Ross seemed to have a hiatus in his memory.
The importance of the hiatus faded as time passed. There was a general move toward the automatic dispensing bar. It seemed to be regulated by a time clock; no matter what you dialed first thing in the morning, it ruthlessly poured a double rye with Worcestershire and tabasco and plopped a fair imitation of a raw egg into the concoction. It helped!
Along about noon something clicked in the bar’s innards. Guests long since surfeited with the prairie oysters joyously dialed martinis and manhattans and the day’s serious drinking began.
Ross fuzzily tried to trace the bar’s supply. There were nickel pipes that led Heaven knew where. Some vast depot of fermentation tanks and stills? Fed grain and cane by crawling harvest-monsters? Grain and cane planted from seed the harvest-monsters carefully culled from the crop for the plow-and-drag-and-drill-and-fertilize-and-cultivate monsters?
His head was beginning to ache again.
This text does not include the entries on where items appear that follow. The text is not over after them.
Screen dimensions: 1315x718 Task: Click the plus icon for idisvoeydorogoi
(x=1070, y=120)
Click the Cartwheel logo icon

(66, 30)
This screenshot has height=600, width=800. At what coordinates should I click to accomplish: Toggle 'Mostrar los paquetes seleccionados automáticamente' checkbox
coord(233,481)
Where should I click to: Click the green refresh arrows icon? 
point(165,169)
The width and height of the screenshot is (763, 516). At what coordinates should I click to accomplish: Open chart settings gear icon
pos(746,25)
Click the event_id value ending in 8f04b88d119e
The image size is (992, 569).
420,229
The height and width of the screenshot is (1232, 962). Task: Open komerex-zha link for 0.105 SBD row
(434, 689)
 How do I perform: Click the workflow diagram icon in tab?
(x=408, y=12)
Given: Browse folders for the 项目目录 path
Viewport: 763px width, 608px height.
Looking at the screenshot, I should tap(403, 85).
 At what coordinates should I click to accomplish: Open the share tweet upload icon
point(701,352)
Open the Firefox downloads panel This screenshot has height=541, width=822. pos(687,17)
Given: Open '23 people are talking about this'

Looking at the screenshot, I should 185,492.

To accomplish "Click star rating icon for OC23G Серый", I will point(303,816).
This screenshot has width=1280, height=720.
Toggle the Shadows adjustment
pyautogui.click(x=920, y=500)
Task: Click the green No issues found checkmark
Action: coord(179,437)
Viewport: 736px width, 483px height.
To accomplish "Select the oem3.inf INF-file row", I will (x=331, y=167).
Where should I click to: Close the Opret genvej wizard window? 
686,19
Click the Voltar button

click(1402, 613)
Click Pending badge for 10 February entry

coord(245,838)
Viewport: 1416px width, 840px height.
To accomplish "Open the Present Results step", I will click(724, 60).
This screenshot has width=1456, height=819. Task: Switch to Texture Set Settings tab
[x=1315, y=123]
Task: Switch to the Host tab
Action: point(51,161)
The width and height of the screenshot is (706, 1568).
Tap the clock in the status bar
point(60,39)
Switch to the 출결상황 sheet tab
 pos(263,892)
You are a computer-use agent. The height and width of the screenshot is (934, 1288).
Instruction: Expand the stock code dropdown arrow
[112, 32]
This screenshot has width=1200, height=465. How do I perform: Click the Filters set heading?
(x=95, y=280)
A jovial martini-drinker who had something to do with a bank—a bank!—roared, “Hey, fellas! I got a idea what we can do! Less go on over to my place!”
So they all went, and that disposed of another day.
It blended into a dream of irresponsible childhood. When your clothes grew shabby you helped yourself to something that fit from your host of the moment’s wardrobe. When you grew tired of one host you switched to another. They seldom remembered you from day to day, and they never asked questions.
Their sex was uninhibited and most of the women were more or less pregnant most of the time. They fought and sulked and made up and giggled and drank and ate and slept. All of the men had jobs, and all of them, once in a while, would remember and stagger over to a phone and make a call to an automatic receptionist to find out if everything was going all right with their jobs. It always was. They loved their children and tolerated anything from them, except shrewd inquisitiveness which drew a fast bust in the teeth from the most indulgent daddy or adoring mommy. They loved their friends and their guests, as long as they weren’t wise guys, and tolerated anything from them—as long as they weren’t wise guys.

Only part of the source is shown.